I try to avoid it because I think the meaning is less clear, specially when what is your primary_key is not that obvious, or when your primary key or your join condition is multi-column (and you can easily forget one of the columns). However, sometimes you maintain code written by somebody else… and it is just there.

  1. Is there any difference (other than style) to use SELECT 1 instead of SELECT *?
    Is there any corner case where it does not behave the same way?

  2. Although what I wrote is (AFAIK) standard SQL: Is there such a difference for different databases / older versions?

  3. Is there any advantage on explicity writing an antijoin?
    Do contemporary planners/optimizers treat it differently from the NOT EXISTS clause?

Best Answer

No, there is no difference in efficiency between (NOT) EXISTS (SELECT 1 ...) and (NOT) EXISTS (SELECT * ...) in all major DBMS. I've often seen (NOT) EXISTS (SELECT NULL ...) being used as well.

In some you can even write (NOT) EXISTS (SELECT 1/0 ...) and the result is the same - without any (division by zero) error, which proves that the expression there is not even evaluated.


About the LEFT JOIN / IS NULL antijoin method, a correction: this is equivalent to NOT EXISTS (SELECT ...).

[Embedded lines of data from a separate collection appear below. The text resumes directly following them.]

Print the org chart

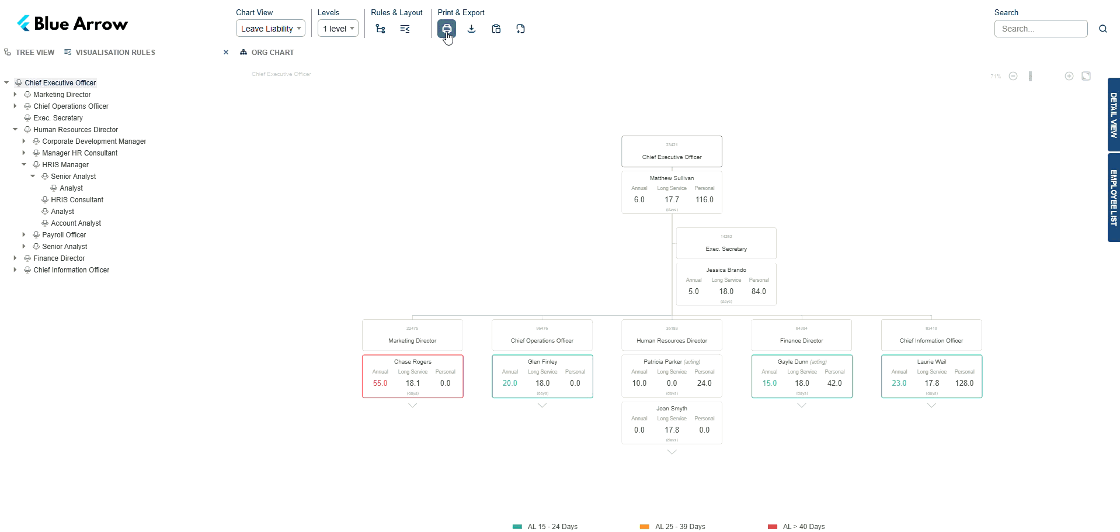(447, 29)
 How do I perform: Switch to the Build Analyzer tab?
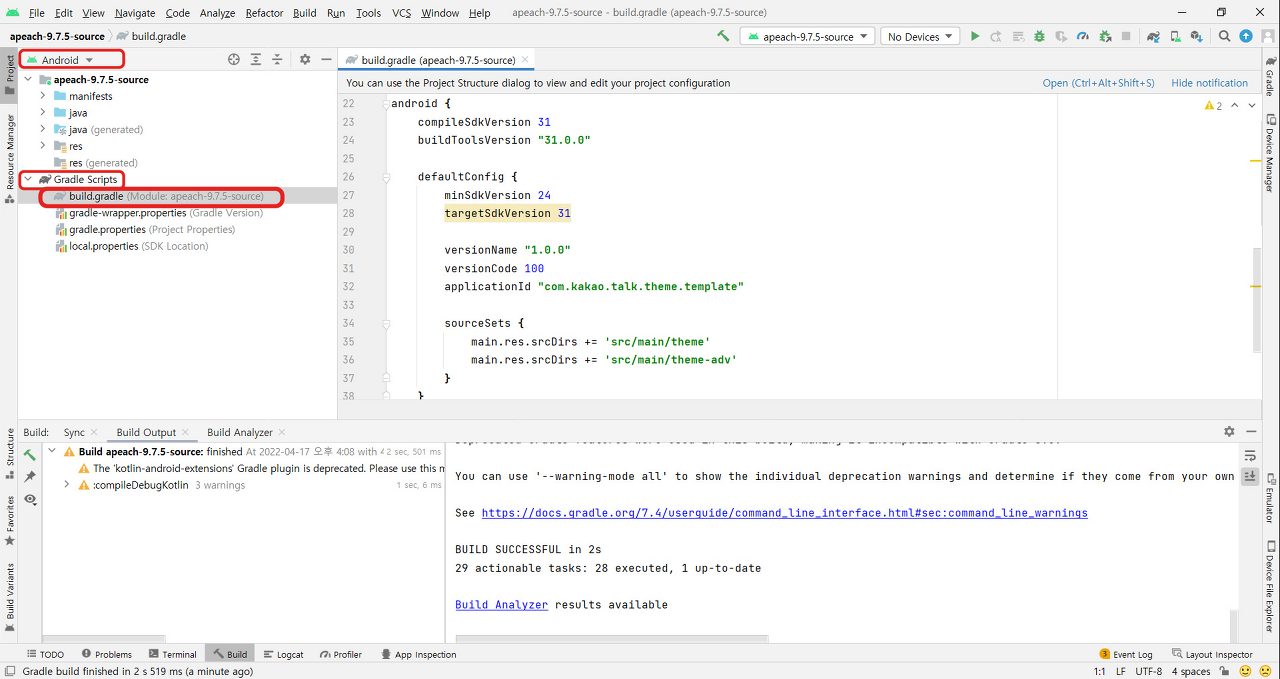pyautogui.click(x=239, y=431)
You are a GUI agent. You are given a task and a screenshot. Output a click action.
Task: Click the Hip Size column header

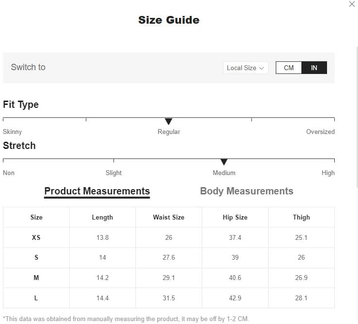[x=235, y=217]
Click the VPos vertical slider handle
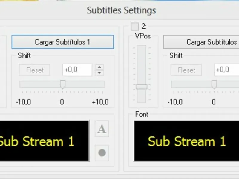Screen dimensions: 239x179 pyautogui.click(x=141, y=87)
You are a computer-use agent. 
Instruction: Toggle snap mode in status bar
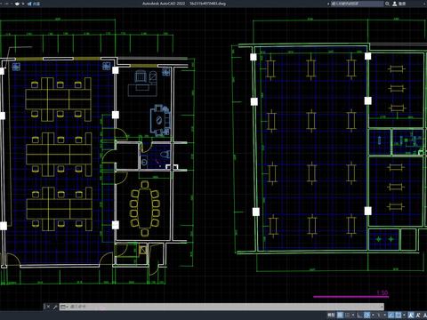pos(348,315)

In this case, NOT EXISTS vs LEFT JOIN / IS NULL, you may get different execution plans. In MySQL for example and mostly in older versions (before 5.7) the plans would be fairly similar but not identical. The optimizers of other DBMS (SQL Server, Oracle, Postgres, DB2) are - as far as I know - more or less capable of rewriting these 2 methods and considering the same plans for both. Still, there is no such guarantee and when doing optimization, it is good to check the plans from different equivalent rewrites as there could be cases that each optimizer doesn't rewrite (eg. complex queries, with many joins and/or derived tables / subqueries inside the subquery, where conditions from multiple tables, composite columns used in the joining conditions) or the optimizer choices and plans are affected differently by the available indexes, settings, etc.

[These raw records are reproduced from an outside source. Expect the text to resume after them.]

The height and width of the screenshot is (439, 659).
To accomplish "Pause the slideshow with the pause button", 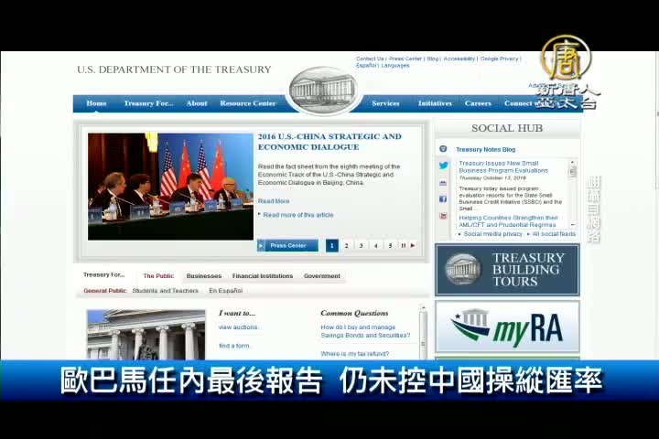I will pyautogui.click(x=403, y=245).

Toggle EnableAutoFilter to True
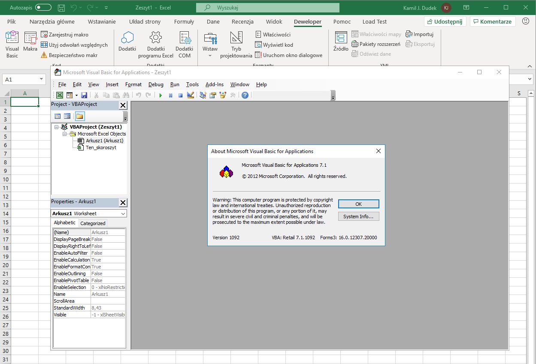[106, 253]
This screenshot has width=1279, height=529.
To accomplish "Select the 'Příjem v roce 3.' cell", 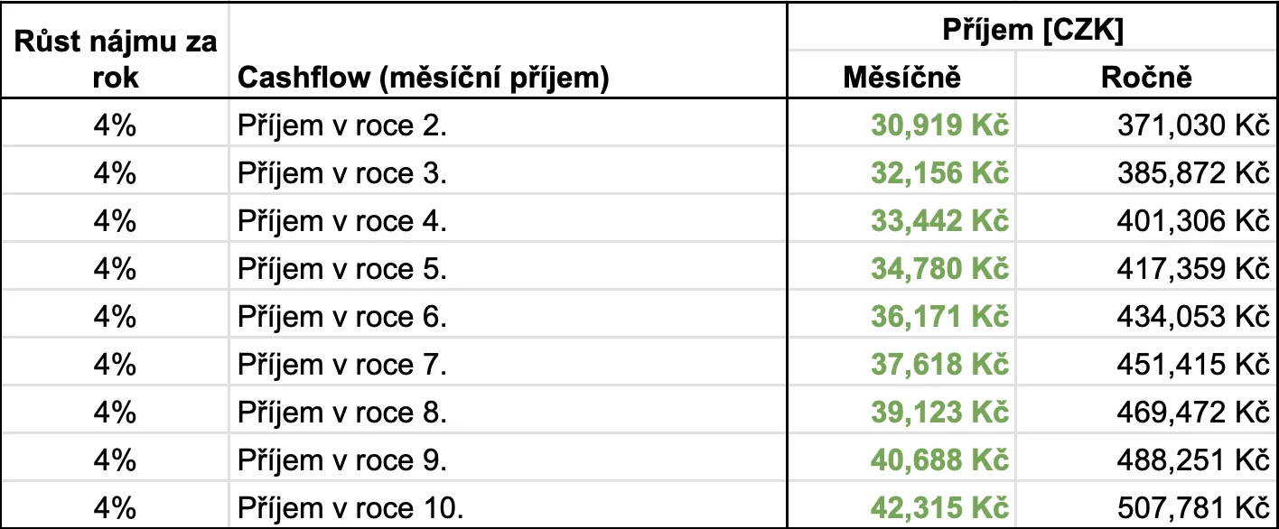I will 508,173.
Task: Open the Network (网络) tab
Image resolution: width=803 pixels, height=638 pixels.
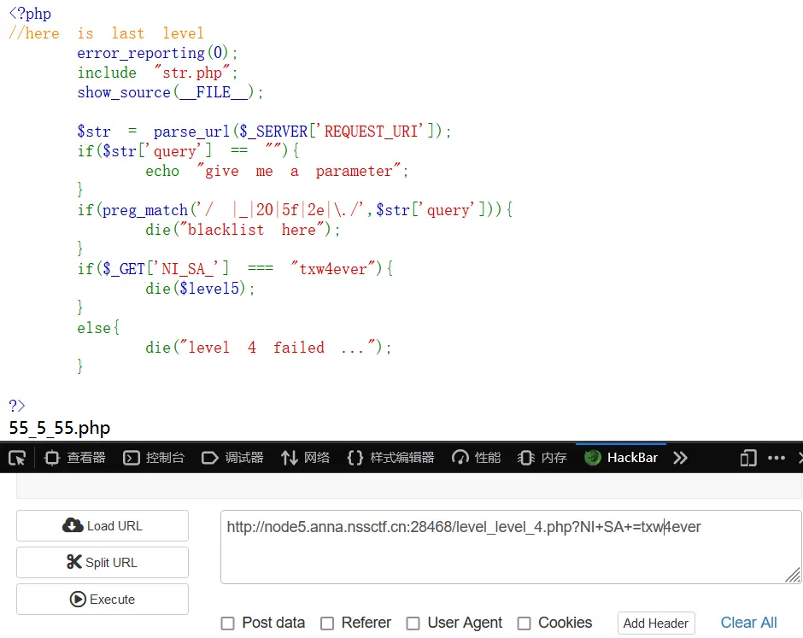Action: [x=306, y=458]
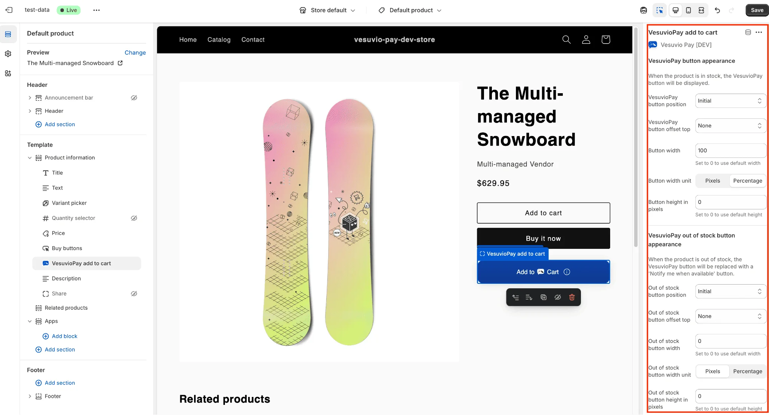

Also note that USING cannot be used in all DBMS (SQL Server for example). The more common JOIN ... ON works everywhere.
And the columns needs to be prefixed with the table name/alias in the SELECT to avoid errors/ambiguities when we have joins.
I also usually prefer to put the joined column in the IS NULL check (although the PK or any non-nullable column would be OK, it might be useful for efficiency when the plan for LEFT JOIN uses a non-clustered index):

SELECT a_table.a, a_table.b, a_table.c
  FROM a_table
       LEFT JOIN another_table 
           ON another_table.b = a_table.b
 WHERE another_table.b IS NULL ;

There is also a third method for antijoins, using NOT IN but this has different semantics (and results!) if the column of the inside table is nullable. It can be used though by excluding the rows with NULL, making the query equivalent to the previous 2 versions:

SELECT a, b, c
  FROM a_table
 WHERE a_table.b NOT IN 
       (SELECT another_table.b
          FROM another_table
         WHERE another_table.b IS NOT NULL
       ) ;

This also usually yields similar plans in most DBMS.